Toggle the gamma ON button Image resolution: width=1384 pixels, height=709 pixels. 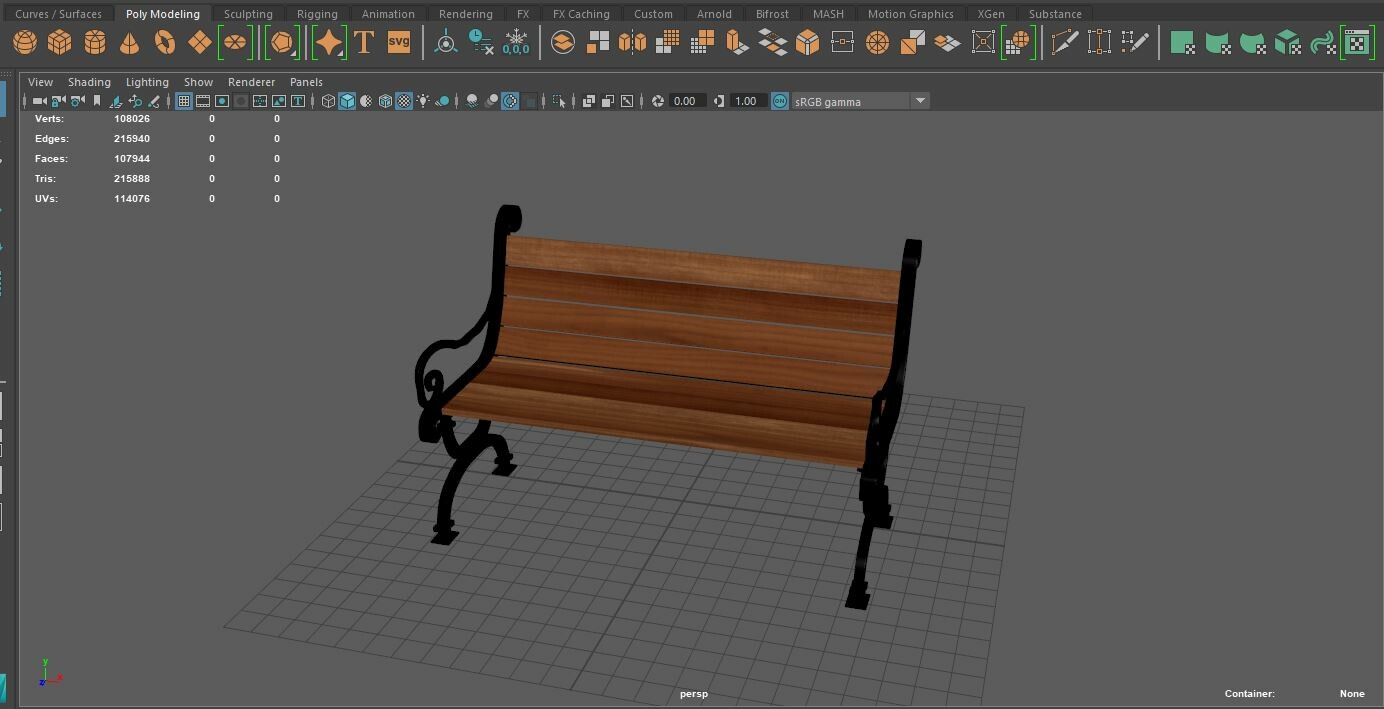pos(779,100)
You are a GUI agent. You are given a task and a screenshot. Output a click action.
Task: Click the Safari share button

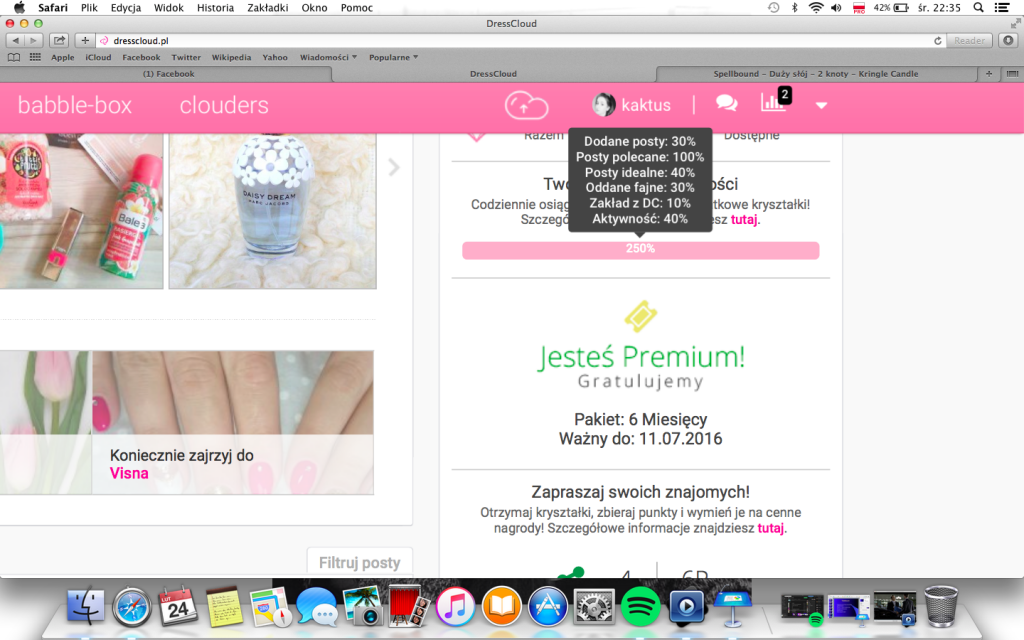point(59,41)
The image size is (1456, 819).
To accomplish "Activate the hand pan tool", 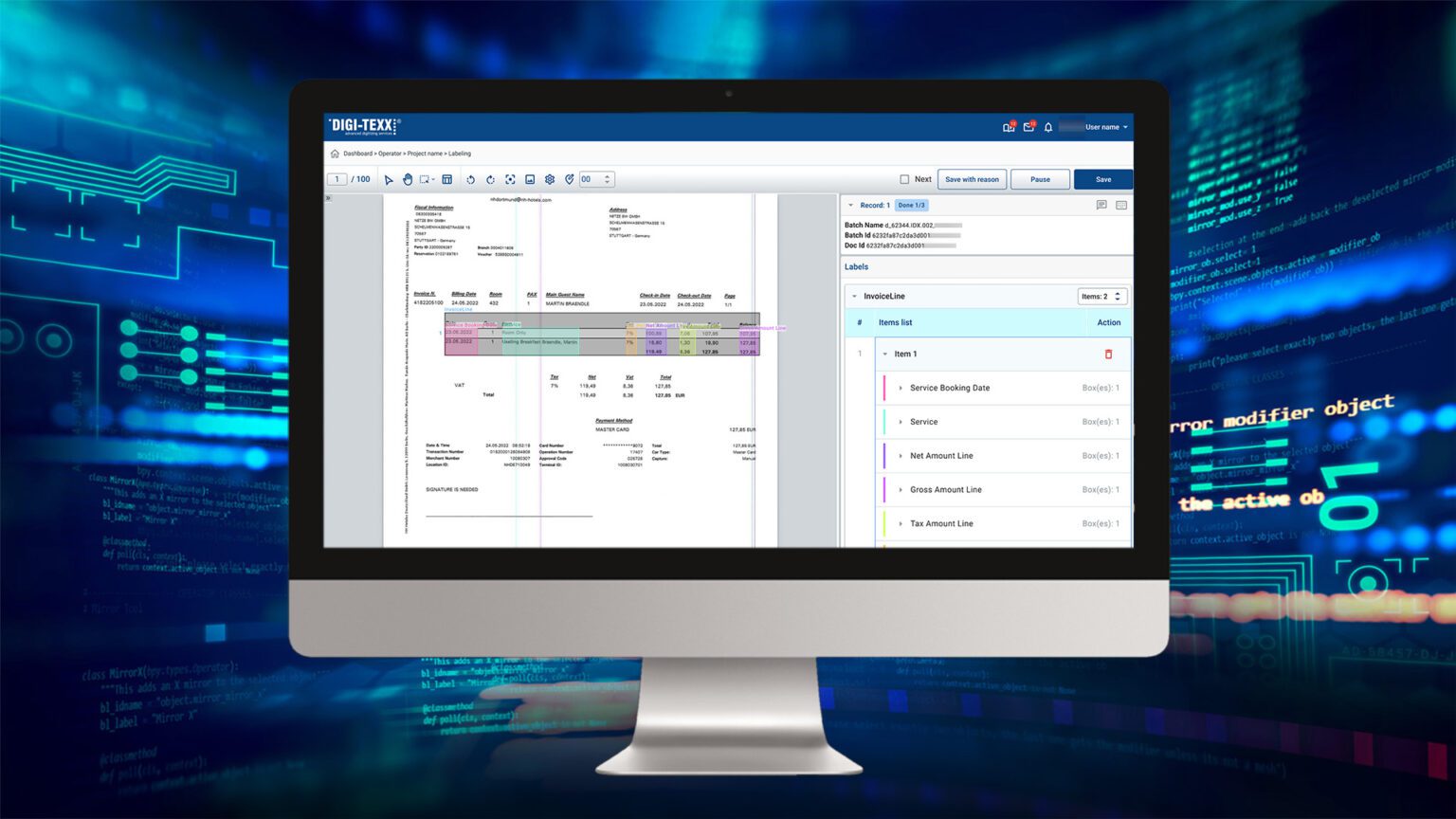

------------------------

AUFGABE:
Schreib die Zeilen ab der Zeile mit "The image size is (1456, 819)." bis zum Ende der Datensätze, beide Enden eingeschlossen, als JSON-Liste von Strings, einen String pro Zeile, und lass Leerzeilen weg. Die Bilder sollen in der Antwort nicht vorkommen.

ERGEBNIS:
[
  "The image size is (1456, 819).",
  "To accomplish \"Activate the hand pan tool\", "
]